Officer Does Not Establish Necessary ‘Perversion Of Process’

Michael Watson was a police officer with the Jamestown, New York Police Department. Watson was questioned by the Federal Bureau of Investigation in connection with its investigation of a missing woman with whom Watson had a relationship. The FBI reported to the Department that its investigation revealed that Watson had been stalking women.

The Department launched an internal investigation and, after receiving statements from three women, prepared a warrant to arrest Watson on charges of stalking, harassment, and official misconduct. The warrant was signed by a judge and, on the day on which Watson was arrested, the Department held a press conference concerning the charges.

Watson was subsequently indicted. A preliminary order dismissing seven counts of the indictment was subsequently partially reversed, and Watson awaits trial on at least one criminal count.

Watson brought a lawsuit under New York law for “abuse of process.” Watson contended that the arrest warrant was used by the City to gain an advantage at a civil service hearing that was being conducted to terminate him as a police officer.

The Appellate Division of the New York Supreme Court dismissed Watson’s lawsuit. The Court found that a claim of “abuse of process” has three essential elements: “(1) Regularly-issued process, either civil or criminal; (2) an intent to do harm without excuse or justification; and (3) use of the process in a perverted manner to obtain a collateral objective.”

The Court found that the City established that, in seeking the warrant, it did not intend to harm Watson “without excuse or justification.” The Court also found that the City established that it did not use the arrest warrant to gain an advantage at the civil service hearing. Rather, in the eyes of the Court, the City proved that it “had sought the warrant based upon sworn statements given by three women. Watson submitted the affidavits of two of those women, each of them indicated that she never requested that criminal charges be brought against Watson. Those women, however, did not refute the statements given by them to the Department, and we note that they were not required to request that criminal charges be brought against Watson nor was it necessary for the Department to obtain their consent to do so.”
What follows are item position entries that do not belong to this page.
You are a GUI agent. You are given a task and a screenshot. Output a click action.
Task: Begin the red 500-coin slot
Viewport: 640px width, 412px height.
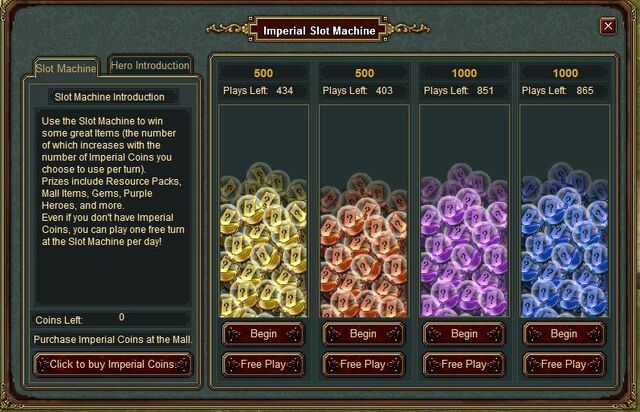[363, 334]
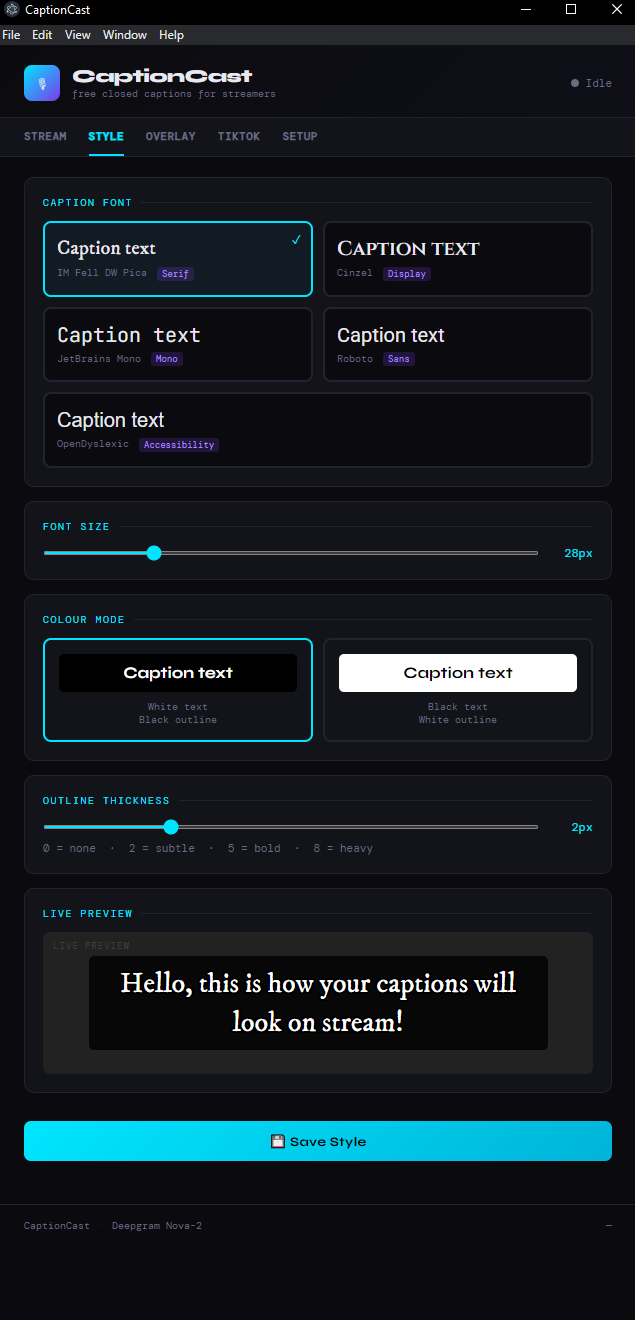Open the File menu
The height and width of the screenshot is (1320, 635).
click(11, 35)
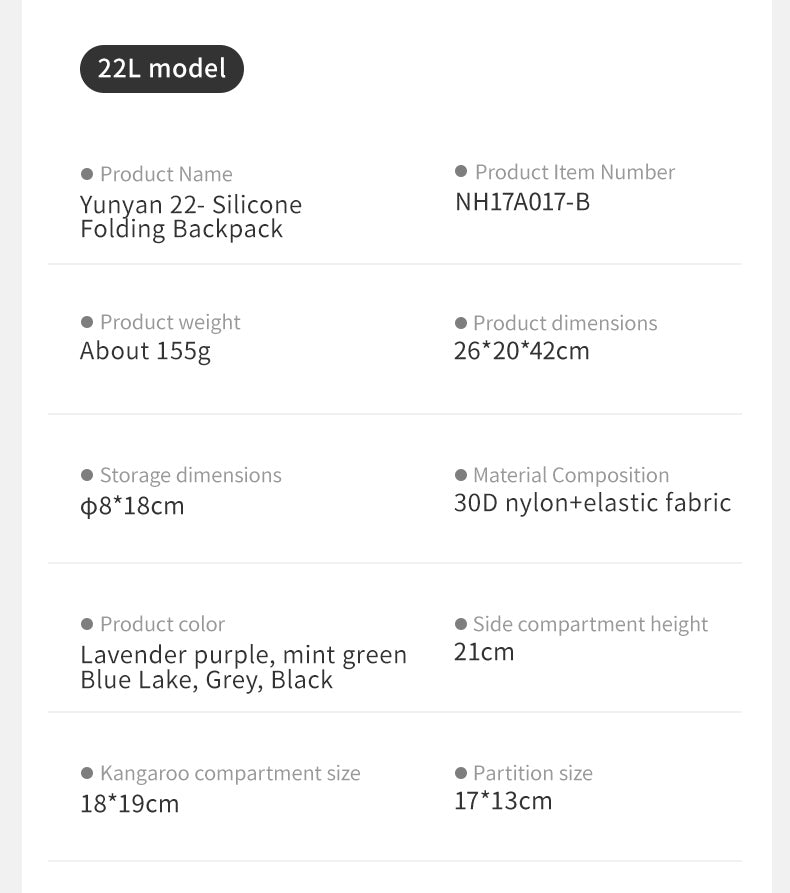Click the bullet dot beside Product weight

[87, 322]
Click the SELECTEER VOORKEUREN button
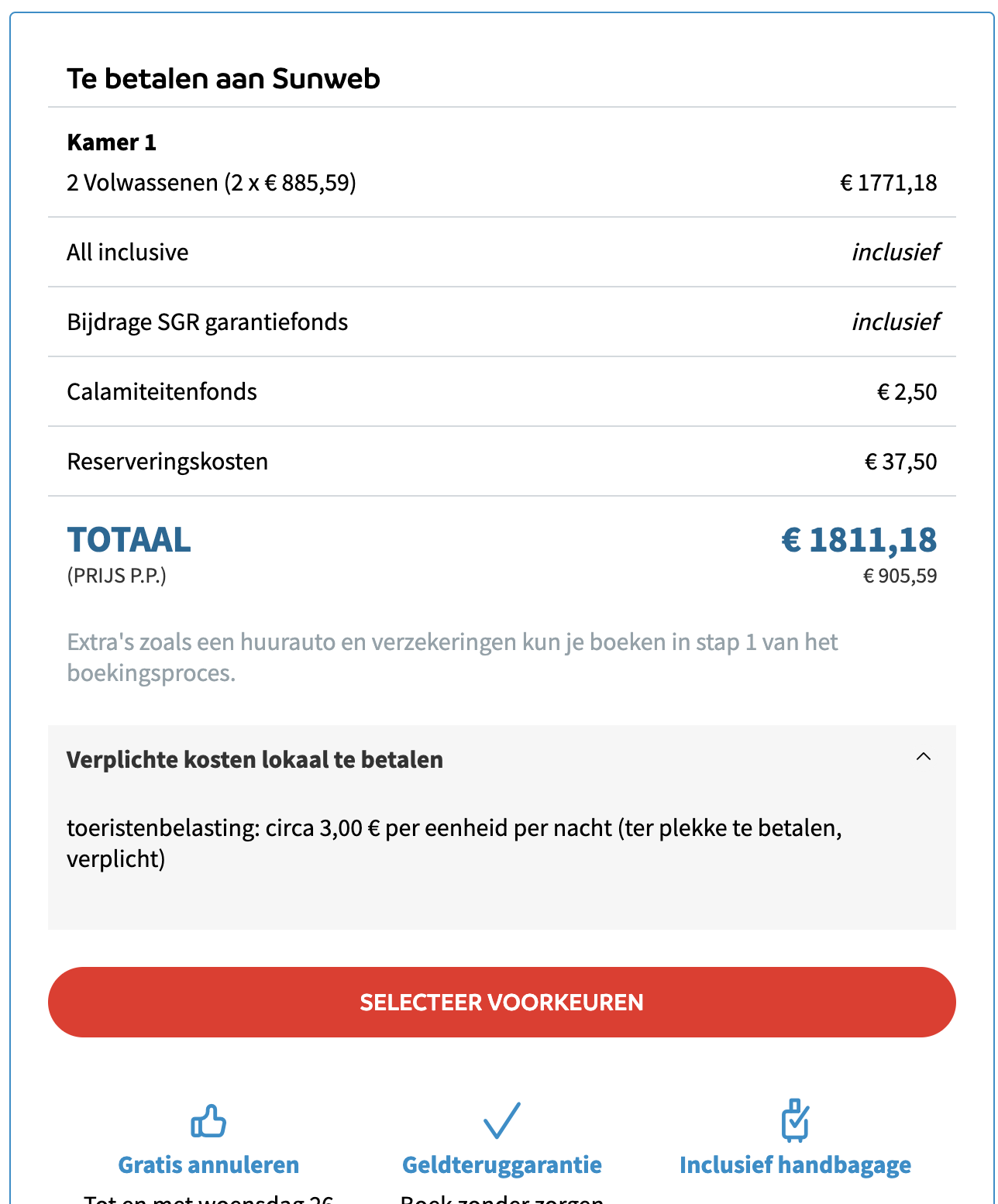Screen dimensions: 998x1204 click(x=502, y=1002)
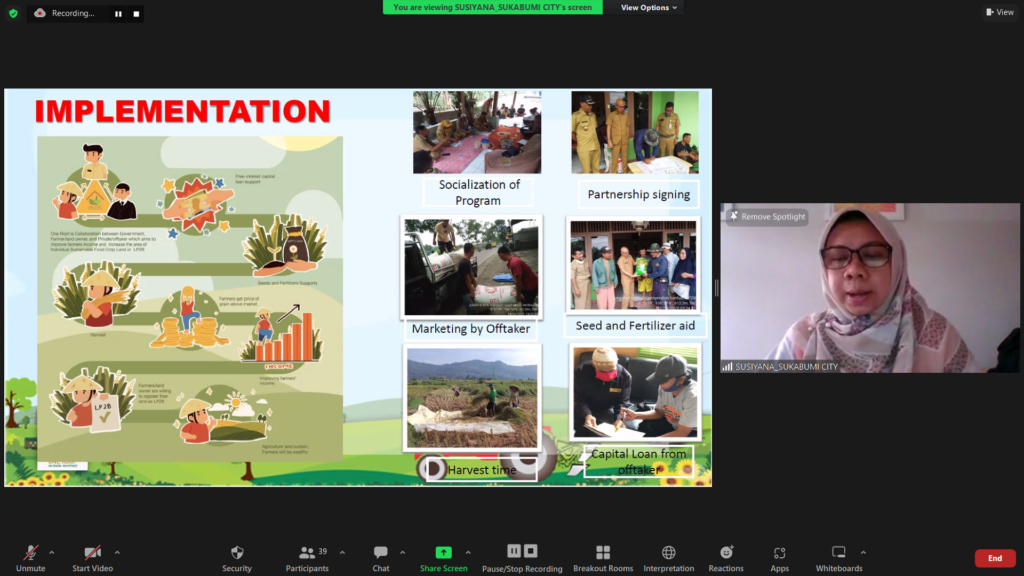This screenshot has width=1024, height=576.
Task: Stop the recording using the top stop square
Action: pos(136,14)
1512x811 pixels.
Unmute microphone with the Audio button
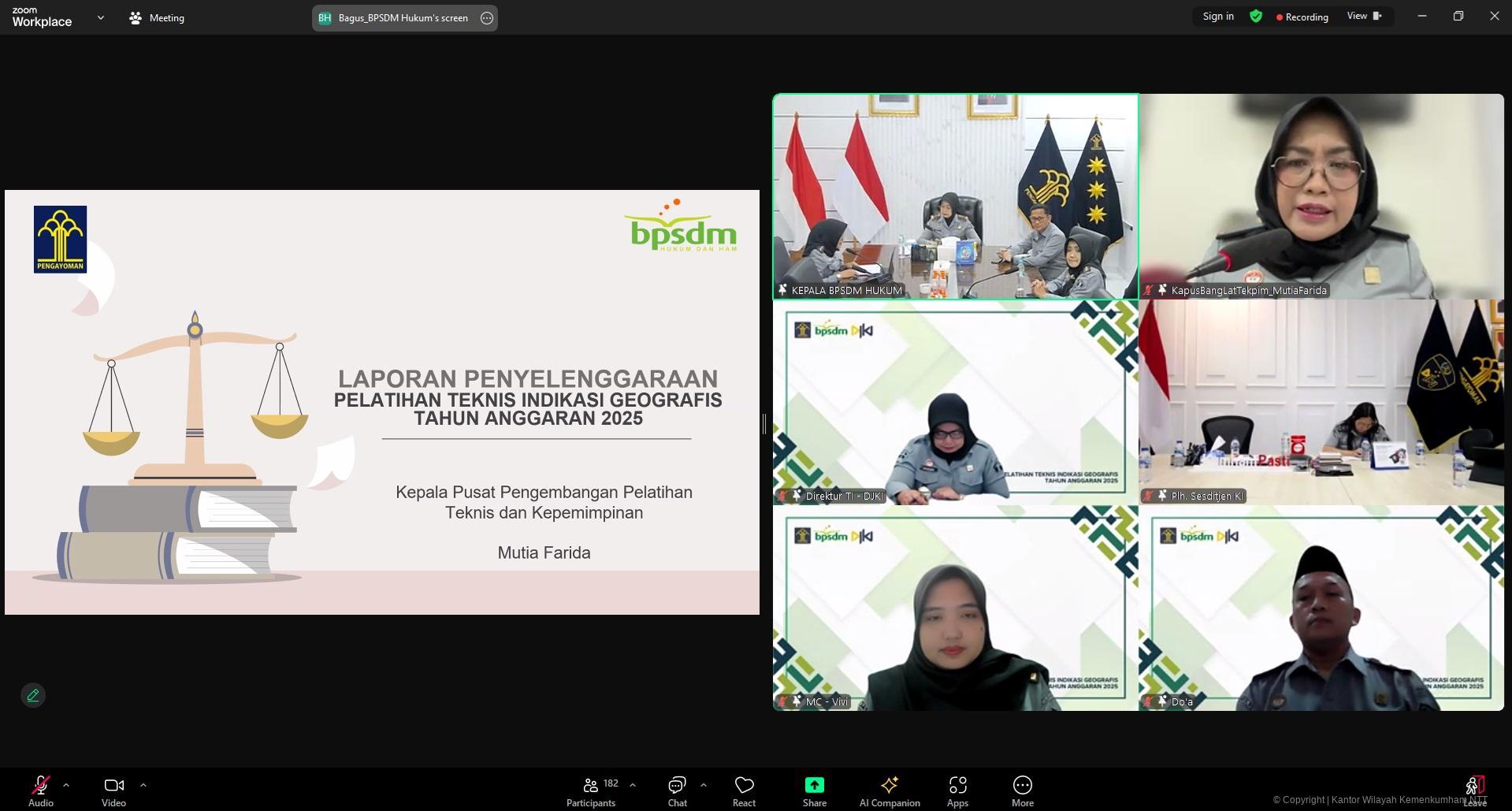(40, 791)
Watson also brought a claim that the press conference held by the Department constituted defamation of character. The Court dismissed this claim as well, finding that Watson was a “public official” for purposes of defamation law. The Court ruled that the City “established its entitlement to judgment as a matter of law by demonstrating that the remarks that allegedly defamed Watson were true with the exception of one remark that was a misstatement that was not made with malice.”

Watson v. City of Jamestown, 867 N.Y.S.2d 815 (N.Y.A.D. 2008).